= Axiom of adjunction =

Principle in set theory

In mathematical set theory, the axiom of adjunction states that for any two sets x, y there is a set w = x ∪ {y} given by "adjoining" the set y to the set x. It is stated as

$\forall x. \forall y. \exists w. \forall z. \big( z \in w \leftrightarrow (z \in x \lor z=y) \big).$

Bernays (1937) introduced the axiom of adjunction as one of the axioms for a system of set theory that he introduced in about 1929.
It is a weak axiom, used in some weak systems of set theory such as general set theory or finitary set theory. The adjunction operation is also used as one of the operations of primitive recursive set functions.

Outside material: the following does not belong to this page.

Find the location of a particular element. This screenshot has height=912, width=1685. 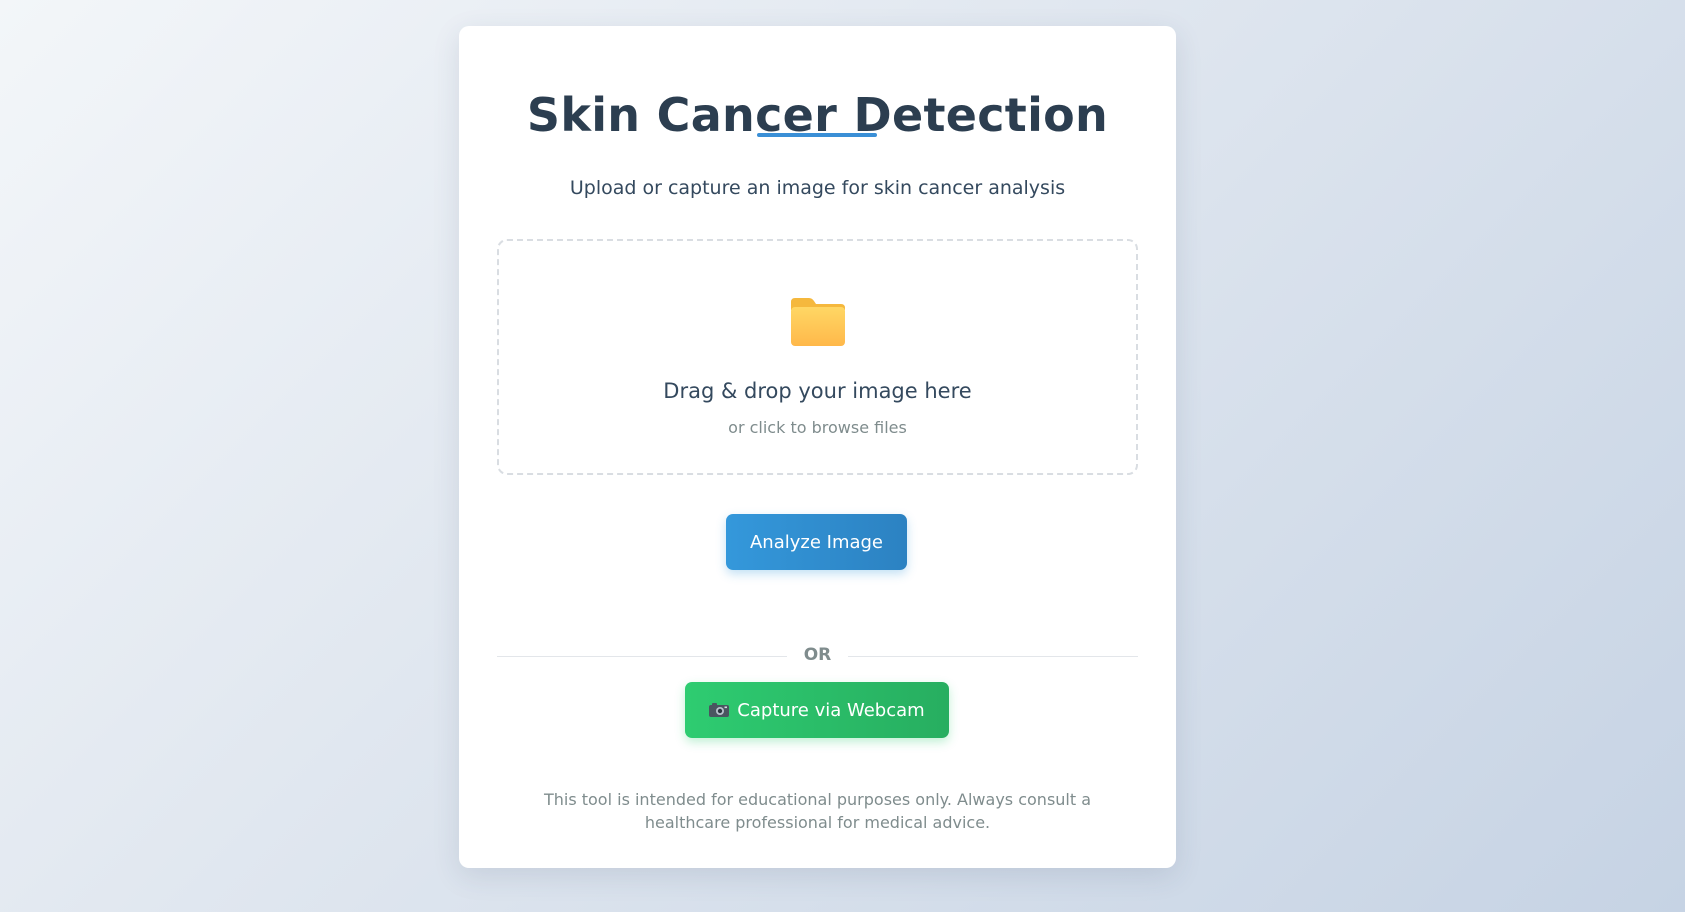

title-underline is located at coordinates (817, 135).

== Interpretability of arithmetic ==
Tarski and Szmielew showed that Robinson arithmetic (${\mathsf{Q}}$) can be interpreted in a weak set theory whose axioms are extensionality, the existence of the empty set, and the axiom of adjunction (Tarski 1953).
In fact, in the language of set theory extended with a function symbol for adjunction, the axioms of empty set and adjunction alone (without extensionality) suffice to interpret ${\mathsf{Q}}$. (They are mutually interpretable.)

Adding epsilon-induction to empty set and adjunction yields a theory that is mutually interpretable with Peano arithmetic (${\mathsf{PA}}$).
Another axiom schema also yields a theory that is mutually interpretable with ${\mathsf{PA}}$:
$\forall x. \forall y. \exists w. \forall z. \Big(z \in w \leftrightarrow \big((z \in x \lor z = y) \land \phi\big)\Big)$,
where $\phi$ is not allowed to have $w$ free. This combines axioms of set theory: For $\phi$ trivially true it reduced to the adjunction axiom above, and for $(z\neq y)\land P$ it gives the axiom of separation with $P$.